Copy out the records word for word, starting with the line that contains "This screenshot has width=830, height=654." and continuing through the end of the records.

**DATA SHOWN:**

--- --- ---

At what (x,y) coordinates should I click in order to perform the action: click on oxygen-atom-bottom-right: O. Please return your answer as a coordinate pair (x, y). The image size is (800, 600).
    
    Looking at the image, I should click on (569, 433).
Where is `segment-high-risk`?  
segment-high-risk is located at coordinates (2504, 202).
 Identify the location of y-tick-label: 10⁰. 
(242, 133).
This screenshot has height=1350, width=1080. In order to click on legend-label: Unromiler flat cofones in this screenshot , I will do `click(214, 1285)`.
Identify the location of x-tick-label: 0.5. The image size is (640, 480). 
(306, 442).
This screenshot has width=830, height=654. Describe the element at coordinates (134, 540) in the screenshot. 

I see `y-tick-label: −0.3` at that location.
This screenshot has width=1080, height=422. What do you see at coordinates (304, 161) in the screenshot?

--- --- ---

**EXERCISE SOLUTION:**
This screenshot has width=830, height=654. Describe the element at coordinates (134, 540) in the screenshot. 

I see `y-tick-label: −0.3` at that location.
This screenshot has width=1080, height=422. What do you see at coordinates (304, 161) in the screenshot?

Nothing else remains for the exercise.